## Short problem:
Gather every line of the listing below that contains the string "assistant", and reproduce each line in full.

## Items:
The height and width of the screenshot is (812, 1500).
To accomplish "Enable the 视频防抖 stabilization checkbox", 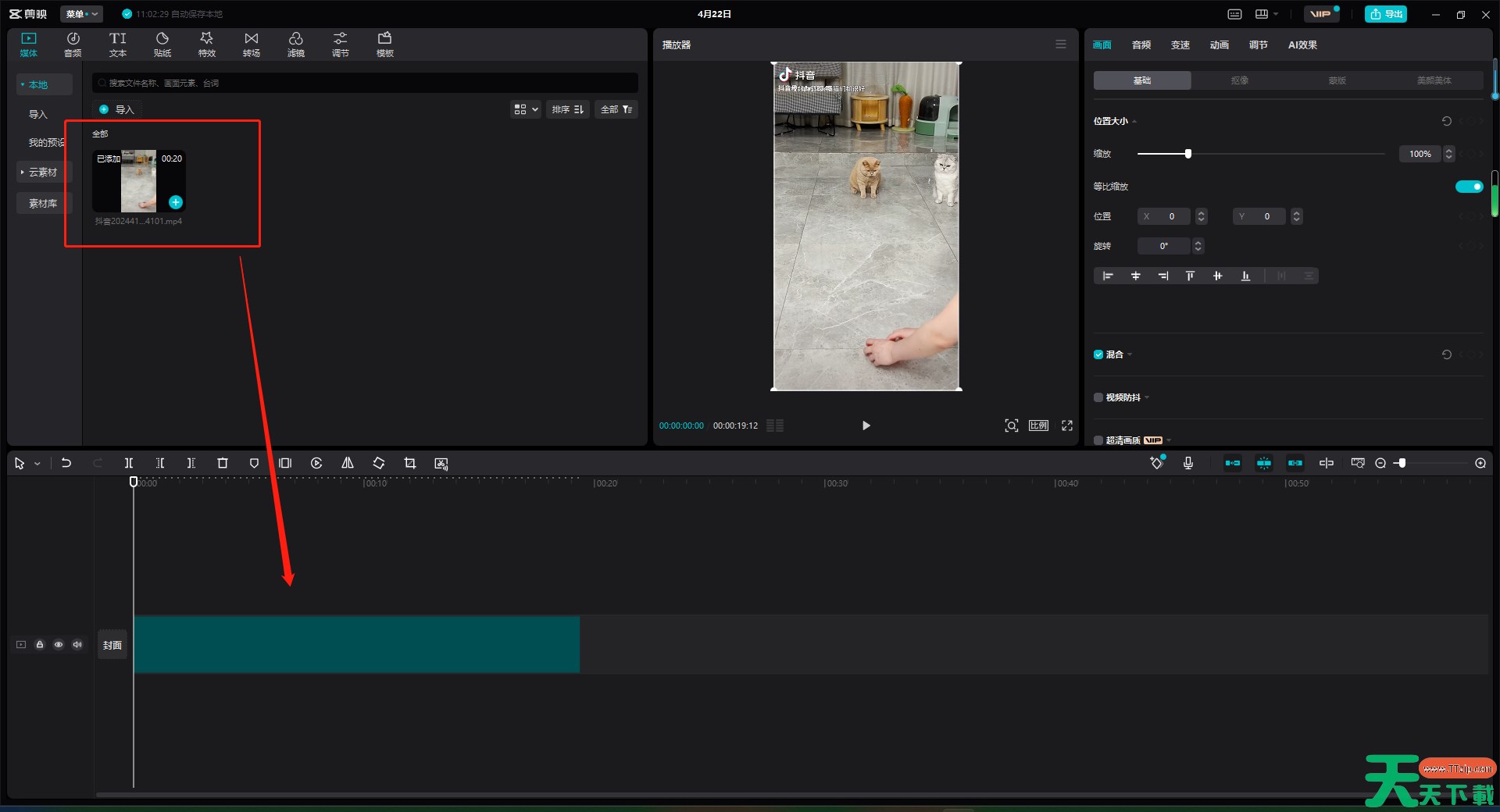I will click(x=1098, y=397).
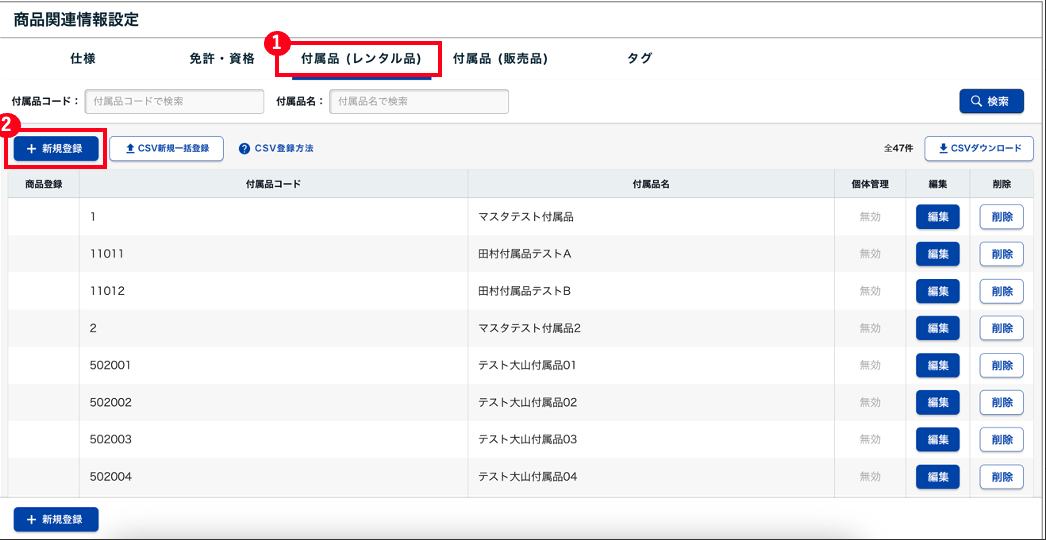Switch to the 付属品（販売品） tab

point(500,59)
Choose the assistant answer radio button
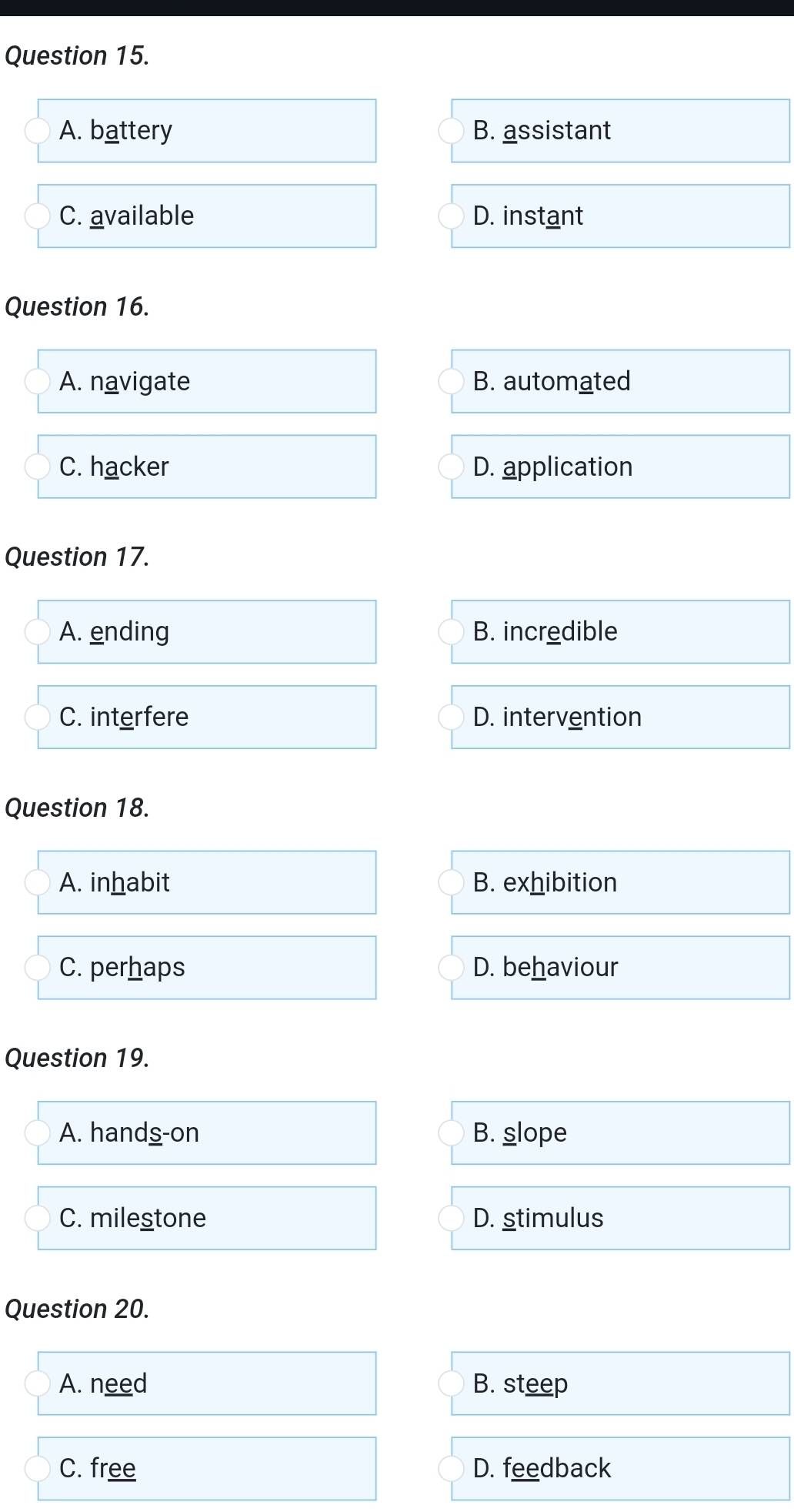794x1512 pixels. [x=450, y=131]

## Output for this task:
Choose the assistant answer radio button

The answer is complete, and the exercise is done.